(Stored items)

BEGIN

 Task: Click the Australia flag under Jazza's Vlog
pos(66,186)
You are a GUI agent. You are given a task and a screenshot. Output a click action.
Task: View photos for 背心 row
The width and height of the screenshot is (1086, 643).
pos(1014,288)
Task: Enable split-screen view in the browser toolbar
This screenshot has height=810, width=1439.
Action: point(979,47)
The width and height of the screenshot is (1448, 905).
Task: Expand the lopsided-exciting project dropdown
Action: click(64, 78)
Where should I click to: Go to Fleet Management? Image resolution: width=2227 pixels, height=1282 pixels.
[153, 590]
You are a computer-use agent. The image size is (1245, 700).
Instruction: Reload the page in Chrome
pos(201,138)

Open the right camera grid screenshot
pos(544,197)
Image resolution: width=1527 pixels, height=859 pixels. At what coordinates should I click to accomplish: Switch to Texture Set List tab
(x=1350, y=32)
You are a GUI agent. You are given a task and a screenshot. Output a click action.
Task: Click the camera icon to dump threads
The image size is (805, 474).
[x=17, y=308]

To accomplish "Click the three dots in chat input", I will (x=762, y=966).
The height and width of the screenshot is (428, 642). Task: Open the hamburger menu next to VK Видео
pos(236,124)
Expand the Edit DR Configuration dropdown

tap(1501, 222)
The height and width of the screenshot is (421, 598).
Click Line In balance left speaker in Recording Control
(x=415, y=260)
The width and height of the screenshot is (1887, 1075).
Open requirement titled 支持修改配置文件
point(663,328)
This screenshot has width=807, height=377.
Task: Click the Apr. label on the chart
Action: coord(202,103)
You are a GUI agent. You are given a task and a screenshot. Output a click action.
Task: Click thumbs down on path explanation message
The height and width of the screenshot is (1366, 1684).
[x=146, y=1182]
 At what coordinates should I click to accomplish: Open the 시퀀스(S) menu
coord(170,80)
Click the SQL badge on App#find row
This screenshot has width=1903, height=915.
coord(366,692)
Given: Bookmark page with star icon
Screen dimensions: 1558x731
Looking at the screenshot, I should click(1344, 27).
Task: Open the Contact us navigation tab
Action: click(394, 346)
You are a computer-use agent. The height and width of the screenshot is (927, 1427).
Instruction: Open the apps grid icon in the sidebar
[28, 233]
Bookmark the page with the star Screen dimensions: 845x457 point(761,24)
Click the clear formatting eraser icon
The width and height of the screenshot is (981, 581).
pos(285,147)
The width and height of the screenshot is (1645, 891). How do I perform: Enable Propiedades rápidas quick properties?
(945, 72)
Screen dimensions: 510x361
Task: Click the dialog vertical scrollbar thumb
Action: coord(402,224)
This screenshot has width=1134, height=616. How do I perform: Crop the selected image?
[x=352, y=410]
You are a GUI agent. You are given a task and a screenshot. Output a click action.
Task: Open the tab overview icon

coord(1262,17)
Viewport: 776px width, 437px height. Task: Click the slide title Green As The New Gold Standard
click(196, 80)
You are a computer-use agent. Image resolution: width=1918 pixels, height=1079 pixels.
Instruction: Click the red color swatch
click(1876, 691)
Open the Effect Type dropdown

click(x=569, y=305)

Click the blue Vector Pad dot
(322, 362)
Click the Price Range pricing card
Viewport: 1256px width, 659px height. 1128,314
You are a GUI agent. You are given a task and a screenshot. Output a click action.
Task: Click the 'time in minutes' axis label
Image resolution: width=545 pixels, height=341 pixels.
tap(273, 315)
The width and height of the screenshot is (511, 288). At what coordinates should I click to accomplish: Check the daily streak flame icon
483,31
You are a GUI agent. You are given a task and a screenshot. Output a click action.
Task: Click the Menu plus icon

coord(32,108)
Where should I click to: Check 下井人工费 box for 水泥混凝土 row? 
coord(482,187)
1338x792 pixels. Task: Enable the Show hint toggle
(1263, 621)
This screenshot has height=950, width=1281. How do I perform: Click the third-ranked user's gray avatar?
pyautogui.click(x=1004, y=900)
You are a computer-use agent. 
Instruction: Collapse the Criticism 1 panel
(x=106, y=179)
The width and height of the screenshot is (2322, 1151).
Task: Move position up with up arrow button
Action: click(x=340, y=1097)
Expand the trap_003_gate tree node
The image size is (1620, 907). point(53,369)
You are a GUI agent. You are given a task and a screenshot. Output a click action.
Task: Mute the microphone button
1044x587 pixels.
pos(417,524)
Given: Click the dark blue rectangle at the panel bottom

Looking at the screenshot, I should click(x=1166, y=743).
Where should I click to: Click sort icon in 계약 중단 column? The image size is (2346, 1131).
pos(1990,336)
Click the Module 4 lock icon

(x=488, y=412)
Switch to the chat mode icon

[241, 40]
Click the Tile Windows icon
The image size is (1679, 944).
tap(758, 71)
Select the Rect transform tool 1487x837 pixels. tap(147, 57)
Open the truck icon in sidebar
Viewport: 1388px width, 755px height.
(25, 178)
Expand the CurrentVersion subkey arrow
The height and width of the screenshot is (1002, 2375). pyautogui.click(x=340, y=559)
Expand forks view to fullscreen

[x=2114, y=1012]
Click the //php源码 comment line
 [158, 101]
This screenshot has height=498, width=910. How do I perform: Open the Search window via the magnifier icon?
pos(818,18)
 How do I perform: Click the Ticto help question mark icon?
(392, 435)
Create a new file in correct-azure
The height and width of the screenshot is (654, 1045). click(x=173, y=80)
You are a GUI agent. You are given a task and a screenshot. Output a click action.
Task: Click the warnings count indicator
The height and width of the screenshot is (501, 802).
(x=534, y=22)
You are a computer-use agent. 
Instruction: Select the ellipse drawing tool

END

Copy from the entries only those lines that hold the word "computer".

> **Answer to the exercise**
You are a computer-use agent. The image size is (1245, 700).
You are a computer-use agent. The height and width of the screenshot is (927, 1427).
You are a computer-use agent. Image resolution: width=1918 pixels, height=1079 pixels.
You are a computer-use agent. 
You are a computer-use agent. 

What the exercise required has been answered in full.